To be done =
Present these lines as a numbered list, leaving out any blank lines.

Extracted data entries =

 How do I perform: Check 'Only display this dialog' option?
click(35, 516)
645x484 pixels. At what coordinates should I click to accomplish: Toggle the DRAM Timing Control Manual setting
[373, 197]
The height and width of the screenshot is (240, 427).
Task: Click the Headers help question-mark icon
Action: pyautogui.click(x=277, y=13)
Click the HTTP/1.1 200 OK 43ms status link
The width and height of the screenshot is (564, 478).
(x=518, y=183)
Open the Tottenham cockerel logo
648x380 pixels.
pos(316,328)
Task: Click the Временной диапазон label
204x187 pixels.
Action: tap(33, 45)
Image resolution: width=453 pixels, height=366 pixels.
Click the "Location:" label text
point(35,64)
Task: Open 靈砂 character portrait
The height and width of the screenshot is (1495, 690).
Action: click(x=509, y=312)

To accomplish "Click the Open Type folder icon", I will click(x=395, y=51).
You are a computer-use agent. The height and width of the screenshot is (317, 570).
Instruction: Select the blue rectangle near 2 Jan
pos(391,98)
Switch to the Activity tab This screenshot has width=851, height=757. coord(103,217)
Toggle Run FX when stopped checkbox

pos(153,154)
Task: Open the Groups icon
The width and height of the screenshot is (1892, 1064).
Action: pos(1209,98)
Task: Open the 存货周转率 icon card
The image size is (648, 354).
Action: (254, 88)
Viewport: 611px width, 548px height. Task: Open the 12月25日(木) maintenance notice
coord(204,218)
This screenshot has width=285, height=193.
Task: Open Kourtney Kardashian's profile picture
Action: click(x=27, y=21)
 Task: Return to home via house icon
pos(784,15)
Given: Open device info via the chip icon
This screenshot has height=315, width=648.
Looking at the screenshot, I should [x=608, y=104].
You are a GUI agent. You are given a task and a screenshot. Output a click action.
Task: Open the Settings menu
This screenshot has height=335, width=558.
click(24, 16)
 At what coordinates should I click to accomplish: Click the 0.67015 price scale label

Result of the task =
1.  How do I perform: Check 'Only display this dialog' option?
2. click(35, 516)
3. 645x484 pixels. At what coordinates should I click to accomplish: Toggle the DRAM Timing Control Manual setting
4. [373, 197]
5. The height and width of the screenshot is (240, 427).
6. Task: Click the Headers help question-mark icon
7. Action: pyautogui.click(x=277, y=13)
8. Click the HTTP/1.1 200 OK 43ms status link
9. The width and height of the screenshot is (564, 478).
10. (x=518, y=183)
11. Open the Tottenham cockerel logo
12. 648x380 pixels.
13. pos(316,328)
14. Task: Click the Временной диапазон label
15. 204x187 pixels.
16. Action: tap(33, 45)
17. Image resolution: width=453 pixels, height=366 pixels.
18. Click the "Location:" label text
19. point(35,64)
20. Task: Open 靈砂 character portrait
21. The height and width of the screenshot is (1495, 690).
22. Action: click(x=509, y=312)
23. To accomplish "Click the Open Type folder icon", I will click(x=395, y=51).
24. You are a computer-use agent. The height and width of the screenshot is (317, 570).
25. Instruction: Select the blue rectangle near 2 Jan
26. pos(391,98)
27. Switch to the Activity tab This screenshot has width=851, height=757. coord(103,217)
28. Toggle Run FX when stopped checkbox
29. pos(153,154)
30. Task: Open the Groups icon
31. The width and height of the screenshot is (1892, 1064).
32. Action: pos(1209,98)
33. Task: Open the 存货周转率 icon card
34. The image size is (648, 354).
35. Action: (254, 88)
36. Viewport: 611px width, 548px height. Task: Open the 12月25日(木) maintenance notice
37. coord(204,218)
38. This screenshot has width=285, height=193.
39. Task: Open Kourtney Kardashian's profile picture
40. Action: click(x=27, y=21)
41.  Task: Return to home via house icon
42. pos(784,15)
43. Given: Open device info via the chip icon
44. This screenshot has height=315, width=648.
45. Looking at the screenshot, I should [x=608, y=104].
46. You are a GUI agent. You are given a task and a screenshot. Output a click action.
47. Task: Open the Settings menu
48. This screenshot has height=335, width=558.
49. click(24, 16)
50.  At what coordinates should I click to accomplish: Click the 0.67015 price scale label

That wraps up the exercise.